A randomized trial of vitamin D supplementation in 2 community health center networks in South Carolina

Carol L Wagner, Rebecca McNeil, Stuart A Hamilton, Joyce Winkler, Carolina Rodriguez Cook, Gloria Warner, Betty Bivens, Deborah J Davis, Pamela G Smith, Martha Murphy, Judy R Shary, Bruce W Hollis
American Journal of Obstetrics and Gynecology 2013, 208 (2): 137.e1-13
23131462

OBJECTIVE: We sought to determine whether 4000 IU/d (vs 2000 IU/d) of vitamin D during pregnancy is safe and improves maternal/neonatal 25-hydroxyvitamin D [25(OH)D] in a dose-dependent manner.

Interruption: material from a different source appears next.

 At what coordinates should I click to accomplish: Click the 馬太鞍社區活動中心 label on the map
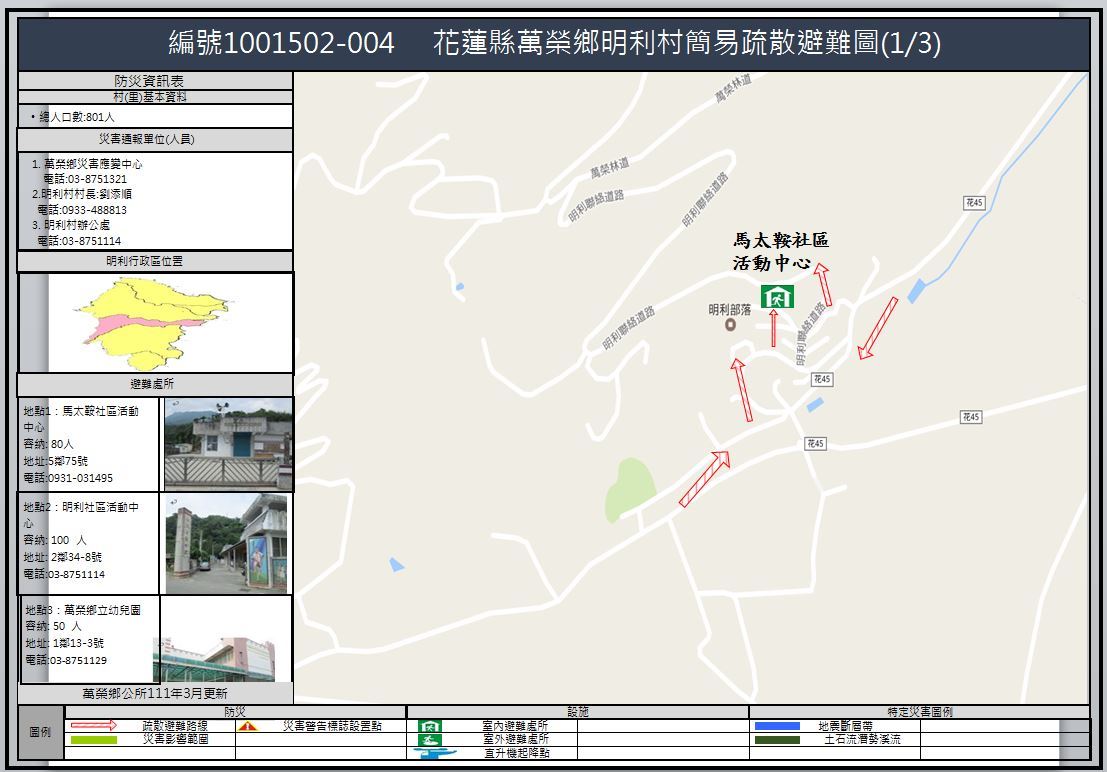coord(780,252)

STUDY DESIGN: A total of 257 pregnant women 12-16 weeks' gestation were enrolled. Randomization to 2000 vs 4000 IU/d followed 1-month run-in at 2000 IU/d. Participants were monitored for hypercalciuria, hypercalcemia, and 25(OH)D status.

RESULTS: Maternal 25(OH)D (n = 161) increased from 22.7 ng/mL (SD 9.7) at baseline to 36.2 ng/mL (SD 15) and 37.9 ng/mL (SD 13.5) in the 2000 and 4000 IU groups, respectively. While maternal 25(OH)D change from baseline did not differ between groups, 25(OH)D monthly increase differed between groups (P < .01). No supplementation-related adverse events occurred. Mean cord blood 25(OH)D was 22.1 ± 10.3 ng/mL in 2000 IU and 27.0 ± 13.3 ng/mL in 4000 IU groups (P = .024). After controlling for race and study site, preterm birth and labor were inversely associated with predelivery and mean 25(OH)D, but not baseline 25(OH)D.

CONCLUSION: Maternal supplementation with vitamin D 2000 and 4000 IU/d during pregnancy improved maternal/neonatal vitamin D status. Evidence of risk reduction in infection, preterm labor, and preterm birth was suggestive, requiring additional studies powered for these endpoints.